EXTRACTED TEXT =>
------------------------------------------------

Ending poverty with food and sanitation
Poor sanitation and hygiene and the resulting malnutrition has a generational impact as it lowers future earnings and keeps people trapped in poverty.
india Updated: Mar 11, 2018 08:10 ISTHindustan Times, Dhar/Jhabua

Nutritious mid-day meals keep children healthy and toilets keep girls in school. However, when schools run out of water, health and hygiene are the biggest casualties.
Schools in Madhya Pradesh’s predominantly tribal districts of Dhar and Jhabua — which are home to Bhil, Bhilala and Patlia tribes — have toilets, but most remain unused because they lack water supply, often not even to drink.
The handpump at Gopalpura Middle School in Jhabua’s Rama block ran dry in November. “It works only for three to four months during the monsoons,” principal, Mav Singh Solanki said.
The municipal tanker fills the school tanks twice or thrice a week and when this water is used up, a waterman cycles two kilometres to get water from a handpump, all of which is used for drinking and cooking for 229 students and 10 staff members.
There is no water to spare for the toilet water tanks. “There’s no water and now the villagers have stolen the doors. The children have no choice but to use the fields around the school as toilets,” said Solanki, his hand sweeping the rocky, barren landscape around the school compound.

------------------------------------------------

DATA LISTING =>

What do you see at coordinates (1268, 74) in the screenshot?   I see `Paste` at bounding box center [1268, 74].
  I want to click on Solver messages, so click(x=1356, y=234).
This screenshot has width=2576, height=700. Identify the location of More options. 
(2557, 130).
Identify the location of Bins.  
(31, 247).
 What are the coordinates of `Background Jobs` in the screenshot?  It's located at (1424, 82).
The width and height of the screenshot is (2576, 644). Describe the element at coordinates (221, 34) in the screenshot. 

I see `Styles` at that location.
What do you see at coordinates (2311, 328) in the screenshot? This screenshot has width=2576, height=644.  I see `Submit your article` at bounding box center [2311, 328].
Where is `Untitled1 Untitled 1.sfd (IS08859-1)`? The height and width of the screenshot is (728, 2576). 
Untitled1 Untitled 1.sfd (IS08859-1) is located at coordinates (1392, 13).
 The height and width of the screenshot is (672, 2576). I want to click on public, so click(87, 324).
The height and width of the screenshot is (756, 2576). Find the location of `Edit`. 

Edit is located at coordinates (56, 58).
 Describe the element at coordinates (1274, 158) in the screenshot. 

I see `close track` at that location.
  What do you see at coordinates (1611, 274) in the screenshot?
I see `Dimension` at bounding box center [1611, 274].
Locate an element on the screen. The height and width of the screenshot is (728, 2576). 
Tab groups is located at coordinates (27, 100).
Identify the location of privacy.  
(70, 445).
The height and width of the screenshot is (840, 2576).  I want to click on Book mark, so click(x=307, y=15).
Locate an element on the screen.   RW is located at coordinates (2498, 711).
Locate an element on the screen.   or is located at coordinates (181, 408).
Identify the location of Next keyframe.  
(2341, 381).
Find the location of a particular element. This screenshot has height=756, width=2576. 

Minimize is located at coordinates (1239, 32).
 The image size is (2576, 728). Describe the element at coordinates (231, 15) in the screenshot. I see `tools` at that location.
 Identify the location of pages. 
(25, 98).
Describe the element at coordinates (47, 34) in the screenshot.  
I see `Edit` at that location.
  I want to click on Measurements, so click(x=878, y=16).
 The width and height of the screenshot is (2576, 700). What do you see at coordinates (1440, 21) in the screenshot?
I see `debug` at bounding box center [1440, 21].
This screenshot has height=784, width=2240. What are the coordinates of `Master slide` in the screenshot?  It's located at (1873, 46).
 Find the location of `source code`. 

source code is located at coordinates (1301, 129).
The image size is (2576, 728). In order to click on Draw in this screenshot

------------------------------------------------

SET OF TASKS =>
**A)** Rewrite the article on school sanitation in Dhar and Jhabua from "The handpump at" up to and including "10 staff members.", putting "hand pump" in place of "handpump".
**B)** Answer these questions from the article on school sanitation in Dhar and Jhabua:
(i) Which tribes live in the districts of Dhar and Jhabua?
(ii) In what month did the handpump at Gopalpura Middle School run dry?
(iii) For how many students and staff members is the school's water used for drinking and cooking?
**C)** Continue the article on school sanitation in Dhar and Jhabua after its final sentence.

ANSWERS TO EACH TASK =>
**A)**
The hand pump at Gopalpura Middle School in Jhabua’s Rama block ran dry in November. “It works only for three to four months during the monsoons,” principal, Mav Singh Solanki said.
The municipal tanker fills the school tanks twice or thrice a week and when this water is used up, a waterman cycles two kilometres to get water from a hand pump, all of which is used for drinking and cooking for 229 students and 10 staff members.

**B)**
(i) The Bhil, Bhilala and Patlia tribes.
(ii) November.
(iii) 229 students and 10 staff members.

**C)**
In Jhabua district’s Thandla block, one working handpump is the source of drinking water for Chainpura Middle School’s 376 students and Chainpura High School’s 228 students, but the toilets remain dry. “There’s no water to clean them. This handpump will also stop working in another month. When needed, the girls leave school to use toilets at the Kasturba Girls Hostel, which is one km away,” said Ratan Singh Damod, principal, Chainpura Middle School.
Local Solutions
In sharp contrast, the Ganganagar Girls Hostel in the neighbouring Dhar district’s Tirla block has taps that don’t run dry, toilets that work and beds with clean bedsheets and mosquito nets.
Even though the days start at 4 am for the 275 tribal girls, they prefer hostel to home. “We get fruits and four meals a day, a clean bed to sleep in and a football to play with even on our days off. At home, I’m cooking, herding goats and working in the fields all day. I don’t like going back,” said Sarita Goyal, 14, a class 8 student, who is part of a school group that goes to Dhar town to lean taekwondo. Unlike the school toilet, the one at her home in the predominantly tribal village of Premnagar is not used.

The woman who brought about the miracle is the school warden, Ranjana Chauhan, who is a champion for hygiene. “When I joined, bedsheets would routinely get stolen to be used as sanitary pads and the toilets were unusable because they were chocked with discarded cloth used for menstruation,” said Chauhan.
Within days, her first two priorities became getting the toilets cleaned and starting water-harvesting projects to ensure there was water 24x7.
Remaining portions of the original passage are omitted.